▶ **Given instruction**: Return every line of the listing below unchanged, character for character.

▶ **Item-finding records**:
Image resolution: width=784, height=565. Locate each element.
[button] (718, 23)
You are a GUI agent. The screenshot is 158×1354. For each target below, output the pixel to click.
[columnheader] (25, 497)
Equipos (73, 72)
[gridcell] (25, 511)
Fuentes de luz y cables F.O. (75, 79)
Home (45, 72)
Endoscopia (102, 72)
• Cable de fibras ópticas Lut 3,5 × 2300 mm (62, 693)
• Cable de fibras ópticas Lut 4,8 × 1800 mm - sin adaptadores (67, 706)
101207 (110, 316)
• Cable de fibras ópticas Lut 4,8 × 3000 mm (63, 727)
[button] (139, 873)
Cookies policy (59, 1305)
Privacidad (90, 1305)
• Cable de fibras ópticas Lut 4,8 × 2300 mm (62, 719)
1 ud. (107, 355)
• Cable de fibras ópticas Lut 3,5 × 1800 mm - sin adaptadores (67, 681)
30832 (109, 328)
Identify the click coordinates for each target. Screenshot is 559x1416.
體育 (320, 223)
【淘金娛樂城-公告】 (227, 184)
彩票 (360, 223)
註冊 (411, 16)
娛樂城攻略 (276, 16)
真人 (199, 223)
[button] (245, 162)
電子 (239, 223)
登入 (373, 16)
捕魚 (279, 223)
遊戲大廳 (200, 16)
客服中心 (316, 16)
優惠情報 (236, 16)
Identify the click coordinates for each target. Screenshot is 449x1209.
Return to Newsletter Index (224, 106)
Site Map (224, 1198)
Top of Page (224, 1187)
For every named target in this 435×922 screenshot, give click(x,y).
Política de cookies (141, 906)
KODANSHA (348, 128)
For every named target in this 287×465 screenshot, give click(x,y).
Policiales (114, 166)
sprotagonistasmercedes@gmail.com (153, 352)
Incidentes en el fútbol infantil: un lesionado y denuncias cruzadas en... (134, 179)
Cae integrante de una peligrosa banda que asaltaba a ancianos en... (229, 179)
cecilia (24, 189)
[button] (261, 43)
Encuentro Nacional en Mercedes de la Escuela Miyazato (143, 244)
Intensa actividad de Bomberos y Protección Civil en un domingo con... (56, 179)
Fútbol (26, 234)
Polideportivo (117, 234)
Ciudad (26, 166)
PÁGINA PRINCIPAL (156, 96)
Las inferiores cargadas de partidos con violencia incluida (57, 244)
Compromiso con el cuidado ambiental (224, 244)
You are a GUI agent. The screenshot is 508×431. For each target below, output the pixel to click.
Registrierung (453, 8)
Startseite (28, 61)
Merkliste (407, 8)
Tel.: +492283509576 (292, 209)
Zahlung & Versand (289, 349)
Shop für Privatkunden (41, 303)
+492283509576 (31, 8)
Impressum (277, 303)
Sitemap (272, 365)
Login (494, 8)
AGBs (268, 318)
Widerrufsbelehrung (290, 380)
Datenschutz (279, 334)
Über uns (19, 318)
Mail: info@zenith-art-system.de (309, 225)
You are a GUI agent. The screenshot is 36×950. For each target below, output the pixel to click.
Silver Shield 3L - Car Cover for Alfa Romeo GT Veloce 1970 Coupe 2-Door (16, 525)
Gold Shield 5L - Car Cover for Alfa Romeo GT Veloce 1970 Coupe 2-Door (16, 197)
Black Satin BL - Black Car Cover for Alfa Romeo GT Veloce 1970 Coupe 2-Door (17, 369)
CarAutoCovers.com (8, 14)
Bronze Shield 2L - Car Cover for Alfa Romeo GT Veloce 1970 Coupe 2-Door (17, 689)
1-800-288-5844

▶ **Task response**:
Image resolution: width=784, height=565. Locate each element.
[button] (718, 23)
You are a GUI agent. The screenshot is 158×1354. For each target below, output the pixel to click.
[columnheader] (25, 497)
Equipos (73, 72)
[gridcell] (25, 511)
Fuentes de luz y cables F.O. (75, 79)
Home (45, 72)
Endoscopia (102, 72)
• Cable de fibras ópticas Lut 3,5 × 2300 mm (62, 693)
• Cable de fibras ópticas Lut 4,8 × 1800 mm - sin adaptadores (67, 706)
101207 (110, 316)
• Cable de fibras ópticas Lut 4,8 × 3000 mm (63, 727)
[button] (139, 873)
Cookies policy (59, 1305)
Privacidad (90, 1305)
• Cable de fibras ópticas Lut 4,8 × 2300 mm (62, 719)
1 ud. (107, 355)
• Cable de fibras ópticas Lut 3,5 × 1800 mm - sin adaptadores (67, 681)
30832 (109, 328)
Identify the click coordinates for each target. Screenshot is 559x1416.
體育 (320, 223)
【淘金娛樂城-公告】 (227, 184)
彩票 (360, 223)
註冊 (411, 16)
娛樂城攻略 (276, 16)
真人 (199, 223)
[button] (245, 162)
電子 (239, 223)
登入 (373, 16)
捕魚 (279, 223)
遊戲大廳 (200, 16)
客服中心 (316, 16)
優惠情報 (236, 16)
Identify the click coordinates for each target. Screenshot is 449x1209.
Return to Newsletter Index (224, 106)
Site Map (224, 1198)
Top of Page (224, 1187)
For every named target in this 435×922 screenshot, give click(x,y).
Política de cookies (141, 906)
KODANSHA (348, 128)
For every named target in this 287×465 screenshot, give click(x,y).
Policiales (114, 166)
sprotagonistasmercedes@gmail.com (153, 352)
Incidentes en el fútbol infantil: un lesionado y denuncias cruzadas en... (134, 179)
Cae integrante de una peligrosa banda que asaltaba a ancianos en... (229, 179)
cecilia (24, 189)
[button] (261, 43)
Encuentro Nacional en Mercedes de la Escuela Miyazato (143, 244)
Intensa actividad de Bomberos y Protección Civil en un domingo con... (56, 179)
Fútbol (26, 234)
Polideportivo (117, 234)
Ciudad (26, 166)
PÁGINA PRINCIPAL (156, 96)
Las inferiores cargadas de partidos con violencia incluida (57, 244)
Compromiso con el cuidado ambiental (224, 244)
You are a GUI agent. The screenshot is 508×431. For each target below, output the pixel to click.
Registrierung (453, 8)
Startseite (28, 61)
Merkliste (407, 8)
Tel.: +492283509576 (292, 209)
Zahlung & Versand (289, 349)
Shop für Privatkunden (41, 303)
+492283509576 (31, 8)
Impressum (277, 303)
Sitemap (272, 365)
Login (494, 8)
AGBs (268, 318)
Widerrufsbelehrung (290, 380)
Datenschutz (279, 334)
Über uns (19, 318)
Mail: info@zenith-art-system.de (309, 225)
You are a GUI agent. The screenshot is 36×950. For each target below, output the pixel to click.
Silver Shield 3L - Car Cover for Alfa Romeo GT Veloce 1970 Coupe 2-Door (16, 525)
Gold Shield 5L - Car Cover for Alfa Romeo GT Veloce 1970 Coupe 2-Door (16, 197)
Black Satin BL - Black Car Cover for Alfa Romeo GT Veloce 1970 Coupe 2-Door (17, 369)
CarAutoCovers.com (8, 14)
Bronze Shield 2L - Car Cover for Alfa Romeo GT Veloce 1970 Coupe 2-Door (17, 689)
1-800-288-5844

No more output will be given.